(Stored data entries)

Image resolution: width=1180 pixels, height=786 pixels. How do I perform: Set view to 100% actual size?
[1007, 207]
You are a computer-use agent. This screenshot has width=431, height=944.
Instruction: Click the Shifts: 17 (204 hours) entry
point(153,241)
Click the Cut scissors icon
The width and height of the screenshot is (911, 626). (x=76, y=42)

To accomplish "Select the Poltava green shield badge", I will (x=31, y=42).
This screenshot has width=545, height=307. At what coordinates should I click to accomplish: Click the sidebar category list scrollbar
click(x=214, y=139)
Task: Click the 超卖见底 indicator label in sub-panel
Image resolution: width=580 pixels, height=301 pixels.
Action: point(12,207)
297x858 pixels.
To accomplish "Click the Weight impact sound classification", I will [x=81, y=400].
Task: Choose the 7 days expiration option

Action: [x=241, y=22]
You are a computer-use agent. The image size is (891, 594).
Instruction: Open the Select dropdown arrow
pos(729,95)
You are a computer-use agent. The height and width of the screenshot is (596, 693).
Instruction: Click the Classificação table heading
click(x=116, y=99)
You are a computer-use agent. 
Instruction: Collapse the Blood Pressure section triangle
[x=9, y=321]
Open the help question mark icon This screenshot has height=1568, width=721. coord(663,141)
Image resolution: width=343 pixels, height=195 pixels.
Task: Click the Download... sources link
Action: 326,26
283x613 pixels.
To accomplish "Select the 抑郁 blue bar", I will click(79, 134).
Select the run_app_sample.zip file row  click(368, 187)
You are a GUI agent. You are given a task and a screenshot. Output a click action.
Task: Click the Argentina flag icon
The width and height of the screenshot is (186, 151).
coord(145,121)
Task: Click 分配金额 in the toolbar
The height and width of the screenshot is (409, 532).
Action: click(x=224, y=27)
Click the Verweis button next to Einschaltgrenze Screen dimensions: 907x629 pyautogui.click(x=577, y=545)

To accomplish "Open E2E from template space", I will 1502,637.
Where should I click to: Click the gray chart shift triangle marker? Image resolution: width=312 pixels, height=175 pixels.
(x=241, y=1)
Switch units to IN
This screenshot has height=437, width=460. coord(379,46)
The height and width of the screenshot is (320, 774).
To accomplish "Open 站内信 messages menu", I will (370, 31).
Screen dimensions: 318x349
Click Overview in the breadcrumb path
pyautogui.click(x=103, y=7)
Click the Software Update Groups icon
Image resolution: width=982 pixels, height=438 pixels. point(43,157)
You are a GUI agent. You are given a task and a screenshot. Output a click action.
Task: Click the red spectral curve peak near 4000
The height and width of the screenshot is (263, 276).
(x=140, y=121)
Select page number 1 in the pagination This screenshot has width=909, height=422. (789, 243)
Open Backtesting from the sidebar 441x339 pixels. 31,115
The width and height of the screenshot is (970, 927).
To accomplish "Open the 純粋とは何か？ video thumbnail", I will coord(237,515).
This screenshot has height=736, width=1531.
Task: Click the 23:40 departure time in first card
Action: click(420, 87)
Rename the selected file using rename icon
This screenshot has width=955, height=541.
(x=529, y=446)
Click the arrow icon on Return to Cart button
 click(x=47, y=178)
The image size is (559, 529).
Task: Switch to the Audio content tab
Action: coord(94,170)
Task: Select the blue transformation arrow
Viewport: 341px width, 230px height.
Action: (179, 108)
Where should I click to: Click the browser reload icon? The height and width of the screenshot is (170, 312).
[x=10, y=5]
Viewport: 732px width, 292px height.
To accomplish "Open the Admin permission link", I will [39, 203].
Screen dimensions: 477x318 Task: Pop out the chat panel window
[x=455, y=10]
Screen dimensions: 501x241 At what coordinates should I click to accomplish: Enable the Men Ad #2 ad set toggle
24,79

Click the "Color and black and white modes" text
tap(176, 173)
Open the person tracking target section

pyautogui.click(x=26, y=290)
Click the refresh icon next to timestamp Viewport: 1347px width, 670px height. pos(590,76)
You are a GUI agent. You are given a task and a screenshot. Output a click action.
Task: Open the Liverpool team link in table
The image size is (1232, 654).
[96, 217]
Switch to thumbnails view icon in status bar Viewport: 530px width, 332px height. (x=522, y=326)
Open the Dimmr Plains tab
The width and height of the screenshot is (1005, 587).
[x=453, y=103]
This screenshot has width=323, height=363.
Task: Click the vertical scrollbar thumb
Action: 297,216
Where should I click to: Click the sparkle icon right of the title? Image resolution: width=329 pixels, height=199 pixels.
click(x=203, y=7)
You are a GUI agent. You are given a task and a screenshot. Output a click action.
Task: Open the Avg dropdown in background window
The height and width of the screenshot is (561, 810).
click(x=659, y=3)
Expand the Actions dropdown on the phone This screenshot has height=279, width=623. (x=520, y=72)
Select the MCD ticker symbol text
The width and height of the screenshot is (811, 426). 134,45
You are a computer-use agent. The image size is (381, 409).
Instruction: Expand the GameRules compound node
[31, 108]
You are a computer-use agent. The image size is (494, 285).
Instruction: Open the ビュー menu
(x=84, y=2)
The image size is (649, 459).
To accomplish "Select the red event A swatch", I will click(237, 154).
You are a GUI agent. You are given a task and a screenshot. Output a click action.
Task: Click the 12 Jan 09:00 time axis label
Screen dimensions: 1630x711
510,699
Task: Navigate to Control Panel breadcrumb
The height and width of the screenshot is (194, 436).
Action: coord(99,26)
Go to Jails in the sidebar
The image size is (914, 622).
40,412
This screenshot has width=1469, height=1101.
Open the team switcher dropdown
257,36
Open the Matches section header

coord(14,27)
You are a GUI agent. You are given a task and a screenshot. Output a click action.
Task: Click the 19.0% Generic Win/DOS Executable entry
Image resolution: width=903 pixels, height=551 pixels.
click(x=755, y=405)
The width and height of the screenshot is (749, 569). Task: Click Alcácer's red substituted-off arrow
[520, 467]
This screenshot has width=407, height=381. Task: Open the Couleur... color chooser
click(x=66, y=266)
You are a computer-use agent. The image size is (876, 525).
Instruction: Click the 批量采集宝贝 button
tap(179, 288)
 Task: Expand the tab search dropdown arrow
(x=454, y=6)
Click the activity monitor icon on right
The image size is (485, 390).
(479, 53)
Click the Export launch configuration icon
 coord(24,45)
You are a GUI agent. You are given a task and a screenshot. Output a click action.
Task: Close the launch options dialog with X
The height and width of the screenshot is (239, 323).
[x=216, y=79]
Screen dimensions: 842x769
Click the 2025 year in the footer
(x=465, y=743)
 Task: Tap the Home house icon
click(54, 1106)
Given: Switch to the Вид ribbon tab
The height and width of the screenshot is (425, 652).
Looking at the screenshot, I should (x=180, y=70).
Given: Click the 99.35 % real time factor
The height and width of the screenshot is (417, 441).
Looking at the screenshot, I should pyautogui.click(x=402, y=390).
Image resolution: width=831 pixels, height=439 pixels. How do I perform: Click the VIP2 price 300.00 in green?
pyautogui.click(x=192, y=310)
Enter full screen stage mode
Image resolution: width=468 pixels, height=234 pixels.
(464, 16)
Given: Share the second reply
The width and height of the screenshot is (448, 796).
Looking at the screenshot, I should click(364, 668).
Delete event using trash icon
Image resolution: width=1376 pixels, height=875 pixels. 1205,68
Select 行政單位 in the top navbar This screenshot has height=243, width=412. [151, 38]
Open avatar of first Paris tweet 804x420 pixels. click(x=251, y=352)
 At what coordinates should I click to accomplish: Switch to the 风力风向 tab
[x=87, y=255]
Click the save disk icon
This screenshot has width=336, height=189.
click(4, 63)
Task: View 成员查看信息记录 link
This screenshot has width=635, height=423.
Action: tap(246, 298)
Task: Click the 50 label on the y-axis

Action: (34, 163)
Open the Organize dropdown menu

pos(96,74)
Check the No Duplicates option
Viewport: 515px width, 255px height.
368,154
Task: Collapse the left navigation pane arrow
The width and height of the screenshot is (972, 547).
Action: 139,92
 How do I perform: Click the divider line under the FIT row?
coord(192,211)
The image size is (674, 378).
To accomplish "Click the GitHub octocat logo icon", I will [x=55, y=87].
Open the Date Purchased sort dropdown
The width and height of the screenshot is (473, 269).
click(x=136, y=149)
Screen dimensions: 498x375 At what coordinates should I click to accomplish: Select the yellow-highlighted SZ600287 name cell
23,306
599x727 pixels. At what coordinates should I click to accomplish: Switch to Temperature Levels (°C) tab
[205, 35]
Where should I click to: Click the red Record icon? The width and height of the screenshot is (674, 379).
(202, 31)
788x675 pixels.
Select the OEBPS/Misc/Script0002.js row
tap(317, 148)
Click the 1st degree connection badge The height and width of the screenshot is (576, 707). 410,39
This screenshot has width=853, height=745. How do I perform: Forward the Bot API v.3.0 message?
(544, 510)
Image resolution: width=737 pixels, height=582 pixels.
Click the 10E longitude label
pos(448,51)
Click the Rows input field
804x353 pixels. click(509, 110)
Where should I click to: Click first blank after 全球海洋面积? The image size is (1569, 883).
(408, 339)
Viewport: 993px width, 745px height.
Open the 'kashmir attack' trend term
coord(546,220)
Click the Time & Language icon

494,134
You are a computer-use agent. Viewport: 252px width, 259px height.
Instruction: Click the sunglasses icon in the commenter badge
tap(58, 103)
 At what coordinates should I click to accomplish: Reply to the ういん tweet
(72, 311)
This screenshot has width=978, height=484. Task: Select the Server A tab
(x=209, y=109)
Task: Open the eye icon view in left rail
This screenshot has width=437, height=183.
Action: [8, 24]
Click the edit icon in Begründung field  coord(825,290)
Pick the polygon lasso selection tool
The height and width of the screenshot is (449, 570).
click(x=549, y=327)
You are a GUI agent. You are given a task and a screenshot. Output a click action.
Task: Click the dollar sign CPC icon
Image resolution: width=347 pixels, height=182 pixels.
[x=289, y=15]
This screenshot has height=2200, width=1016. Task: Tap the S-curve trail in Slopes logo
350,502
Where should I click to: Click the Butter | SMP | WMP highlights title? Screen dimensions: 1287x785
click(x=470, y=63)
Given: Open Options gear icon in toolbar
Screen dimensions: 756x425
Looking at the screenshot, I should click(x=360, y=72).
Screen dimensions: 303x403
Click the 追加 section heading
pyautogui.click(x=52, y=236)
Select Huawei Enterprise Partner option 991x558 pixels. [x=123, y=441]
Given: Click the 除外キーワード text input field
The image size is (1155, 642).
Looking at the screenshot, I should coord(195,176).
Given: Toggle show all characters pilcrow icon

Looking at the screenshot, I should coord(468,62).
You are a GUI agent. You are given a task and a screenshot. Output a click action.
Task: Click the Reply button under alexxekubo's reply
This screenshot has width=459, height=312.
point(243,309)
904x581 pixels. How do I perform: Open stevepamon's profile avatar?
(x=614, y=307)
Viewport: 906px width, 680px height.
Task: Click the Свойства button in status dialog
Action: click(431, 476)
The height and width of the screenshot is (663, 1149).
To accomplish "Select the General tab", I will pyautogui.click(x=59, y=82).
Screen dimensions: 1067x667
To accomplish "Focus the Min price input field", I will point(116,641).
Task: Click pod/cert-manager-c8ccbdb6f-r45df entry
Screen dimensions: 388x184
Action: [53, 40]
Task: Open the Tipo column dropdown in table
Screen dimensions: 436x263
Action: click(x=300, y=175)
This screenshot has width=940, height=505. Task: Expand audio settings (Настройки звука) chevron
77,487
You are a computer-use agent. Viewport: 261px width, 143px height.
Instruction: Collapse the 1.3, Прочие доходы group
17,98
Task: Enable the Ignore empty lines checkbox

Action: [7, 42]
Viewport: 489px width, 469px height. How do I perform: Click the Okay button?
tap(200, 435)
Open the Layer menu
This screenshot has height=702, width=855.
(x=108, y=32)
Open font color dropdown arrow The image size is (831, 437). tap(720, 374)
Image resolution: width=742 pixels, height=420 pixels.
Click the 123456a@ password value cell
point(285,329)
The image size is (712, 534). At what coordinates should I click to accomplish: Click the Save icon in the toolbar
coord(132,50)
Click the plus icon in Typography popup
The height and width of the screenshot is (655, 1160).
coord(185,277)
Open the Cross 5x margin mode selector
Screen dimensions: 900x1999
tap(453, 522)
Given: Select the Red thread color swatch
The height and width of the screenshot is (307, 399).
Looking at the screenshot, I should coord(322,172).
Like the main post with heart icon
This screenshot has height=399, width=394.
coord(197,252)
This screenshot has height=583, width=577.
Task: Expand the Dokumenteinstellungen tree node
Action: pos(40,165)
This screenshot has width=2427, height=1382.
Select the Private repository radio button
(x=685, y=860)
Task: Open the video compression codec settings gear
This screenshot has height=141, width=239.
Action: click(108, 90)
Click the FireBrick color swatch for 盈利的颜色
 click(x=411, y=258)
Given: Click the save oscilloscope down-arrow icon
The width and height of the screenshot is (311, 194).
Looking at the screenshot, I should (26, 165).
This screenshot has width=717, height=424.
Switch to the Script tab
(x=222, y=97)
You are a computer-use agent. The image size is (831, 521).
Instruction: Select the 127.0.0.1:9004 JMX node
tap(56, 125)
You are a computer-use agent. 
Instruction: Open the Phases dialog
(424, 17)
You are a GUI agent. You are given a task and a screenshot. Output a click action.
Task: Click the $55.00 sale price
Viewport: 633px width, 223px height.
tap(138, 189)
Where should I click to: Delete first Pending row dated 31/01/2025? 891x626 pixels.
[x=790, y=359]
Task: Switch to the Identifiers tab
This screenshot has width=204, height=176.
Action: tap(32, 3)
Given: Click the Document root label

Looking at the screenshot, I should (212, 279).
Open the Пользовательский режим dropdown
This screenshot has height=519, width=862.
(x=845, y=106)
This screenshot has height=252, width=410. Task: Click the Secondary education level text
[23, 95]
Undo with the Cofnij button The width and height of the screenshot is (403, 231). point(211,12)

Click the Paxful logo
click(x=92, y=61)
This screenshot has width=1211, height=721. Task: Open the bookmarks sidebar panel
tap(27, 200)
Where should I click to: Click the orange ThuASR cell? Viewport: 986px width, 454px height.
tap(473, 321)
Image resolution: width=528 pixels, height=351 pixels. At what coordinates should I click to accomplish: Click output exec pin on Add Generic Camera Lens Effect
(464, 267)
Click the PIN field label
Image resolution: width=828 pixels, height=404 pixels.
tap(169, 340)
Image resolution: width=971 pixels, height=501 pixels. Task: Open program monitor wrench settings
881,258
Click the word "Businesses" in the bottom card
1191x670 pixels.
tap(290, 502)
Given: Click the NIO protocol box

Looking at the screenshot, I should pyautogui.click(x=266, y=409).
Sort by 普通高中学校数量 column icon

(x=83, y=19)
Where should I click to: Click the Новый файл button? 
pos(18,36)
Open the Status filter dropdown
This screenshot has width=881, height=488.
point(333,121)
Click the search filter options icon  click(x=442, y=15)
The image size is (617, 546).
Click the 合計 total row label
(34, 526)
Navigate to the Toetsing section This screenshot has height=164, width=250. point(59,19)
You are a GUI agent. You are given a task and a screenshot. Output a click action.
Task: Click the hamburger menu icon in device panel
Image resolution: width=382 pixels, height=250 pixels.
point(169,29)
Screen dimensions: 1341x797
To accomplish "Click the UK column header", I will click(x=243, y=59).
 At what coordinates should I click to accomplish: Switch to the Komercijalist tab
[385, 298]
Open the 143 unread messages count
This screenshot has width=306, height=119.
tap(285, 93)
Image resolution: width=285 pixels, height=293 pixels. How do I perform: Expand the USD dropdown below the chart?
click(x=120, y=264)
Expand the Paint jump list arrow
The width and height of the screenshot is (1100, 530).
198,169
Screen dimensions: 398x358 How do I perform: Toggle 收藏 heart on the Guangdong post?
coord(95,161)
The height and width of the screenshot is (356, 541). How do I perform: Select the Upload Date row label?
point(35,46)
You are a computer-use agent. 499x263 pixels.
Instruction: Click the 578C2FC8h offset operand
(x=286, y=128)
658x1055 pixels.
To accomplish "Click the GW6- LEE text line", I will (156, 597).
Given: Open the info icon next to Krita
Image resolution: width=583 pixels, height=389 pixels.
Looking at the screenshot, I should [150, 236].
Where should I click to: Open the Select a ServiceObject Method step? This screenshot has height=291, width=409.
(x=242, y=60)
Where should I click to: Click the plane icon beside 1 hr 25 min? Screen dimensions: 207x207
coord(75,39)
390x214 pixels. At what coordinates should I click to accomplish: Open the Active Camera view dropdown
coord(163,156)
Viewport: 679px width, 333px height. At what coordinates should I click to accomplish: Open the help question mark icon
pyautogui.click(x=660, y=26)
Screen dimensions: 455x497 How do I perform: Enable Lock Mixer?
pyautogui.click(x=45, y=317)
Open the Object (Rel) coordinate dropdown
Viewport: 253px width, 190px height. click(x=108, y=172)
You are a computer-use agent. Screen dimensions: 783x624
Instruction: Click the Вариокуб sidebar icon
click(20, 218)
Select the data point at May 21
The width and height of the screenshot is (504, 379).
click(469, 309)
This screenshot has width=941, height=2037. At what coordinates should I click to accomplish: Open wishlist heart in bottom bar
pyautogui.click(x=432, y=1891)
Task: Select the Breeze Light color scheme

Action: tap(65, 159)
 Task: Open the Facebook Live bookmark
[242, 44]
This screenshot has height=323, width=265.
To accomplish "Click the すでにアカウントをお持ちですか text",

### Required work
Whenever a line in the data above contains the word "blue", include it in the tally, and report only the final number.

### Solution
2